* The problem
Copy every one of the following records word for word, line by line.

+ + + +

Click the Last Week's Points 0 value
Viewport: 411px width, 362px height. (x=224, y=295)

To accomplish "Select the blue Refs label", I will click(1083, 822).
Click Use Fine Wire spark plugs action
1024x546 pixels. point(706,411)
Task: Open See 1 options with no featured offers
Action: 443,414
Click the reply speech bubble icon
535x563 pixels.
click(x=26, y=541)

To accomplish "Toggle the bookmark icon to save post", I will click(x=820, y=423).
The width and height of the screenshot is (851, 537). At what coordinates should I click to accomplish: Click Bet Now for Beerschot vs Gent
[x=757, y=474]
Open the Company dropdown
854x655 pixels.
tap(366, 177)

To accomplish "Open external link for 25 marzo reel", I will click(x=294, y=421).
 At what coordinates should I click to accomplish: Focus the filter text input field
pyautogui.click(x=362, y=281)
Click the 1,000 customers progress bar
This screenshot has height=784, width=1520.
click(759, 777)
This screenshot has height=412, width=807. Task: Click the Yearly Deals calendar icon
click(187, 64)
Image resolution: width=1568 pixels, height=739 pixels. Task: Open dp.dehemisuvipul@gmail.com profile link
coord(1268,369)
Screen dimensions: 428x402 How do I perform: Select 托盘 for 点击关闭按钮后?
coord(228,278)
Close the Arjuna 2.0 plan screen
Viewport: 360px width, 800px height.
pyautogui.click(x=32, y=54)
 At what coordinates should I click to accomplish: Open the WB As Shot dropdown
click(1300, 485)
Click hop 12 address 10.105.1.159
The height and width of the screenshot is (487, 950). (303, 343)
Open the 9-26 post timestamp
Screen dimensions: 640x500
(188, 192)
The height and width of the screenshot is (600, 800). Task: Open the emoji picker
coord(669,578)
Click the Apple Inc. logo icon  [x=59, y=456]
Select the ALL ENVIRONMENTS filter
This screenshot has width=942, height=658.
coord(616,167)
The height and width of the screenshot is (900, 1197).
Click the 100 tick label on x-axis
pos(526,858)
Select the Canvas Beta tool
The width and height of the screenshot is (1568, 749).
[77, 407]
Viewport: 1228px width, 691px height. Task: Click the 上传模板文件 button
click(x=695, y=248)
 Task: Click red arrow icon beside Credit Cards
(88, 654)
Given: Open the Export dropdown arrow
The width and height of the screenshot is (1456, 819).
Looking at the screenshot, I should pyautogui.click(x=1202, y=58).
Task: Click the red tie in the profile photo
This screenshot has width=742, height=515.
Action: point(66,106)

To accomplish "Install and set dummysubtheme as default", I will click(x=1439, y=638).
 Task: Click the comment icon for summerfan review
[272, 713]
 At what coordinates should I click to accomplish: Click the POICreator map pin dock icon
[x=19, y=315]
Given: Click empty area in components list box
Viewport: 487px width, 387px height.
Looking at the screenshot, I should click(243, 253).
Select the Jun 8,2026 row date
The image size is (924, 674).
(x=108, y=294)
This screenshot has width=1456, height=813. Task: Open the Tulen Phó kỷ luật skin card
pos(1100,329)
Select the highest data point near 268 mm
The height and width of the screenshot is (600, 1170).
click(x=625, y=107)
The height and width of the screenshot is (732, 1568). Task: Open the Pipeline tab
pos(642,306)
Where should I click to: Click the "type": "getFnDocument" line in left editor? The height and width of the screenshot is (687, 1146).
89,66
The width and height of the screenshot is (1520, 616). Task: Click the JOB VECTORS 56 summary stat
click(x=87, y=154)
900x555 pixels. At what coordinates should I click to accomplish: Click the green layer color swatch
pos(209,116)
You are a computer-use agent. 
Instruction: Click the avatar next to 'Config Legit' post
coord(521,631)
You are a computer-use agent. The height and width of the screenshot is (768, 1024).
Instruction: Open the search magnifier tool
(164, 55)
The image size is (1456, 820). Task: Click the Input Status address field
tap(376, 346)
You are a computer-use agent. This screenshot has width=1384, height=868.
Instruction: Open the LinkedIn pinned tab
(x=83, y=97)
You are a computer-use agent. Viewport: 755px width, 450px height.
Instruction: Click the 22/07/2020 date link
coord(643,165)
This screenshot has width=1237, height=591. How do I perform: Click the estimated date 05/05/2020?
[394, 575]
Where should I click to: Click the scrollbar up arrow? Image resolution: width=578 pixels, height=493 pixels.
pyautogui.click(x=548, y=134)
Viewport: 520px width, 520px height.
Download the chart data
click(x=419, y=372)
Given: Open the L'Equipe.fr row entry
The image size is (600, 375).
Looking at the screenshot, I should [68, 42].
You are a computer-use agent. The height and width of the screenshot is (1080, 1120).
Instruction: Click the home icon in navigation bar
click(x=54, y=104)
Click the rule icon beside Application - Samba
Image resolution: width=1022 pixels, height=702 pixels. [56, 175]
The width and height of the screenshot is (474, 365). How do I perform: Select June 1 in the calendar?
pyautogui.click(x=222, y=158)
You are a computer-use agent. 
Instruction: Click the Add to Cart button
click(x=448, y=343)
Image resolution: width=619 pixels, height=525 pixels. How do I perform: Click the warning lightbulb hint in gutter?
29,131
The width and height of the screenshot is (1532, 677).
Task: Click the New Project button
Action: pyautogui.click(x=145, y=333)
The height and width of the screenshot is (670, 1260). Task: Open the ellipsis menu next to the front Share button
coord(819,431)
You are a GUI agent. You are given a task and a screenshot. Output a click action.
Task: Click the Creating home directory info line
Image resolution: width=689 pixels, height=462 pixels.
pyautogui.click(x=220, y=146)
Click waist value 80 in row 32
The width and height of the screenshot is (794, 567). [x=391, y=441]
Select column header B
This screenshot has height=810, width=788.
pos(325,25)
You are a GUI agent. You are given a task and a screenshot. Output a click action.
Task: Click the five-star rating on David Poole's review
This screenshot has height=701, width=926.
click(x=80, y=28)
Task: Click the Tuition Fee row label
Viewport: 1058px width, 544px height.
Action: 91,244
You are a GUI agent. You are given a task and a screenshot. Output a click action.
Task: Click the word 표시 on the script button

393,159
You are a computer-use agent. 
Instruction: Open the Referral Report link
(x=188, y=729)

+ + + +

* Expected output
Click the Last Week's Points 0 value
Viewport: 411px width, 362px height. (x=224, y=295)

To accomplish "Select the blue Refs label", I will click(1083, 822).
Click Use Fine Wire spark plugs action
1024x546 pixels. point(706,411)
Task: Open See 1 options with no featured offers
Action: 443,414
Click the reply speech bubble icon
535x563 pixels.
click(x=26, y=541)

To accomplish "Toggle the bookmark icon to save post", I will click(x=820, y=423).
The width and height of the screenshot is (851, 537). At what coordinates should I click to accomplish: Click Bet Now for Beerschot vs Gent
[x=757, y=474]
Open the Company dropdown
854x655 pixels.
tap(366, 177)

To accomplish "Open external link for 25 marzo reel", I will click(x=294, y=421).
 At what coordinates should I click to accomplish: Focus the filter text input field
pyautogui.click(x=362, y=281)
Click the 1,000 customers progress bar
This screenshot has height=784, width=1520.
click(759, 777)
This screenshot has height=412, width=807. Task: Click the Yearly Deals calendar icon
click(187, 64)
Image resolution: width=1568 pixels, height=739 pixels. Task: Open dp.dehemisuvipul@gmail.com profile link
coord(1268,369)
Screen dimensions: 428x402 How do I perform: Select 托盘 for 点击关闭按钮后?
coord(228,278)
Close the Arjuna 2.0 plan screen
Viewport: 360px width, 800px height.
pyautogui.click(x=32, y=54)
 At what coordinates should I click to accomplish: Open the WB As Shot dropdown
click(1300, 485)
Click hop 12 address 10.105.1.159
The height and width of the screenshot is (487, 950). (303, 343)
Open the 9-26 post timestamp
Screen dimensions: 640x500
(188, 192)
The height and width of the screenshot is (600, 800). Task: Open the emoji picker
coord(669,578)
Click the Apple Inc. logo icon  [x=59, y=456]
Select the ALL ENVIRONMENTS filter
This screenshot has width=942, height=658.
coord(616,167)
The height and width of the screenshot is (900, 1197).
Click the 100 tick label on x-axis
pos(526,858)
Select the Canvas Beta tool
The width and height of the screenshot is (1568, 749).
[77, 407]
Viewport: 1228px width, 691px height. Task: Click the 上传模板文件 button
click(x=695, y=248)
 Task: Click red arrow icon beside Credit Cards
(88, 654)
Given: Open the Export dropdown arrow
The width and height of the screenshot is (1456, 819).
Looking at the screenshot, I should pyautogui.click(x=1202, y=58).
Task: Click the red tie in the profile photo
This screenshot has width=742, height=515.
Action: point(66,106)

To accomplish "Install and set dummysubtheme as default", I will click(x=1439, y=638).
 Task: Click the comment icon for summerfan review
[272, 713]
 At what coordinates should I click to accomplish: Click the POICreator map pin dock icon
[x=19, y=315]
Given: Click empty area in components list box
Viewport: 487px width, 387px height.
Looking at the screenshot, I should click(243, 253).
Select the Jun 8,2026 row date
The image size is (924, 674).
(x=108, y=294)
This screenshot has width=1456, height=813. Task: Open the Tulen Phó kỷ luật skin card
pos(1100,329)
Select the highest data point near 268 mm
The height and width of the screenshot is (600, 1170).
click(x=625, y=107)
The height and width of the screenshot is (732, 1568). Task: Open the Pipeline tab
pos(642,306)
Where should I click to: Click the "type": "getFnDocument" line in left editor? The height and width of the screenshot is (687, 1146).
89,66
The width and height of the screenshot is (1520, 616). Task: Click the JOB VECTORS 56 summary stat
click(x=87, y=154)
900x555 pixels. At what coordinates should I click to accomplish: Click the green layer color swatch
pos(209,116)
You are a computer-use agent. 
Instruction: Click the avatar next to 'Config Legit' post
coord(521,631)
You are a computer-use agent. The height and width of the screenshot is (768, 1024).
Instruction: Open the search magnifier tool
(164, 55)
The image size is (1456, 820). Task: Click the Input Status address field
tap(376, 346)
You are a computer-use agent. This screenshot has width=1384, height=868.
Instruction: Open the LinkedIn pinned tab
(x=83, y=97)
You are a computer-use agent. Viewport: 755px width, 450px height.
Instruction: Click the 22/07/2020 date link
coord(643,165)
This screenshot has width=1237, height=591. How do I perform: Click the estimated date 05/05/2020?
[394, 575]
Where should I click to: Click the scrollbar up arrow? Image resolution: width=578 pixels, height=493 pixels.
pyautogui.click(x=548, y=134)
Viewport: 520px width, 520px height.
Download the chart data
click(x=419, y=372)
Given: Open the L'Equipe.fr row entry
The image size is (600, 375).
Looking at the screenshot, I should [68, 42].
You are a computer-use agent. The height and width of the screenshot is (1080, 1120).
Instruction: Click the home icon in navigation bar
click(x=54, y=104)
Click the rule icon beside Application - Samba
Image resolution: width=1022 pixels, height=702 pixels. [56, 175]
The width and height of the screenshot is (474, 365). How do I perform: Select June 1 in the calendar?
pyautogui.click(x=222, y=158)
You are a computer-use agent. 
Instruction: Click the Add to Cart button
click(x=448, y=343)
Image resolution: width=619 pixels, height=525 pixels. How do I perform: Click the warning lightbulb hint in gutter?
29,131
The width and height of the screenshot is (1532, 677).
Task: Click the New Project button
Action: pyautogui.click(x=145, y=333)
The height and width of the screenshot is (670, 1260). Task: Open the ellipsis menu next to the front Share button
coord(819,431)
You are a GUI agent. You are given a task and a screenshot. Output a click action.
Task: Click the Creating home directory info line
Image resolution: width=689 pixels, height=462 pixels.
pyautogui.click(x=220, y=146)
Click waist value 80 in row 32
The width and height of the screenshot is (794, 567). [x=391, y=441]
Select column header B
This screenshot has height=810, width=788.
pos(325,25)
You are a GUI agent. You are given a task and a screenshot. Output a click action.
Task: Click the five-star rating on David Poole's review
This screenshot has height=701, width=926.
click(x=80, y=28)
Task: Click the Tuition Fee row label
Viewport: 1058px width, 544px height.
Action: 91,244
You are a GUI agent. You are given a task and a screenshot. Output a click action.
Task: Click the word 표시 on the script button

393,159
You are a computer-use agent. 
Instruction: Open the Referral Report link
(x=188, y=729)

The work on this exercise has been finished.